First, analysis of US economic data this year amounts to a Rorschach test for investors’ market outlook. For example, retail sales were well below expectations in December and the 4Q21 GDP report showed a sharp rise in inventories, which bears see as evidence that end demand is weakening. Whether that is because inflation is squeezing consumers or because fiscal expansion has come to an end is secondary. The bullish reading of this data is that the cooling in demand and the replenishment of inventories point to an easing of inflationary pressures. Additionally, omicron has distorted the data, which will improve as the wave fades. Although we favor the bullish interpretation, it will take a few months or more before either side’s view is validated.

Second, the Fed has a somewhat indiscriminate impact on asset class returns – easing/tightening tends to benefit/harm all asset classes – thus driving the level of absolute returns up and down. In contrast, economic fundamentals do not cover such a wide web and therefore have more relevance to the relative performance of asset classes. Consider that the S&P 500 is down nearly 7% year-to-date, while Eurozone stocks are down 4%. The sell-off in growth stocks due to higher rates is disproportionately hurting US returns.

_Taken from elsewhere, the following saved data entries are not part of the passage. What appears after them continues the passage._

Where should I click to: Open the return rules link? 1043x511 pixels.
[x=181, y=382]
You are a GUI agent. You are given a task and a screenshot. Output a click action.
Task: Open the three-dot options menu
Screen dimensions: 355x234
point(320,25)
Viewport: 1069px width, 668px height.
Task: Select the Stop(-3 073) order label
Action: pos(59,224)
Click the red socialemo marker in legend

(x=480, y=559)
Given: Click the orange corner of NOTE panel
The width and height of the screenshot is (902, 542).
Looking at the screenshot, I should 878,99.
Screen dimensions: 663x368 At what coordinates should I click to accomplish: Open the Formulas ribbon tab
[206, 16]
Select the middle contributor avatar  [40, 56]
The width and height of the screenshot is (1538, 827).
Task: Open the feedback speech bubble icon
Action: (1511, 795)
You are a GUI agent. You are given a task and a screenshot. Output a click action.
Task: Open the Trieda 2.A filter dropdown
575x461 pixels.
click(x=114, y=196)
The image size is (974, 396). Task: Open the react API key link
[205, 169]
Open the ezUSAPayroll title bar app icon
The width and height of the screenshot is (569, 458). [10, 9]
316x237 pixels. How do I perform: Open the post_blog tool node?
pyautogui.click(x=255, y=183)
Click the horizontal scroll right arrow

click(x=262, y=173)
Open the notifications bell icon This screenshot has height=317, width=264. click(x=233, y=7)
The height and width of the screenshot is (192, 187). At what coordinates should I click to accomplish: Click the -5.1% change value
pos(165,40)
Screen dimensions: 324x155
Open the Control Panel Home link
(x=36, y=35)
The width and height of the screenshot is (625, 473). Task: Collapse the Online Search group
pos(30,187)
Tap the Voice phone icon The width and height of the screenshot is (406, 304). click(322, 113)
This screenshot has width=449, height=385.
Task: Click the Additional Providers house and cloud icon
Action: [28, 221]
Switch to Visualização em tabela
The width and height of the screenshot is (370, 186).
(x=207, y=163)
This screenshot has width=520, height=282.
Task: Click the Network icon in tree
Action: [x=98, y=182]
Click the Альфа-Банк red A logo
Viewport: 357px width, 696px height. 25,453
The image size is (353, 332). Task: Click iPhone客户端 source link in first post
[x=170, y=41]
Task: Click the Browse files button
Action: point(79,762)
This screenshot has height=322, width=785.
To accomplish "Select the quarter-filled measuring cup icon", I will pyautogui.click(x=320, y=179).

But it’s also true that European economic data is currently surprising to the upside versus the downside in the US, and European earnings revisions are near a 5-year high versus the US. So just as the Fed will closely monitor economic fundamentals to inform its policy decisions, investors should do the same when making asset allocation decisions.

Main contributor -Jason Draho

The content is a product of the Chief Investment Office (CIO).

Read the original blog – Fed vs FundamentalsJanuary 31, 2022.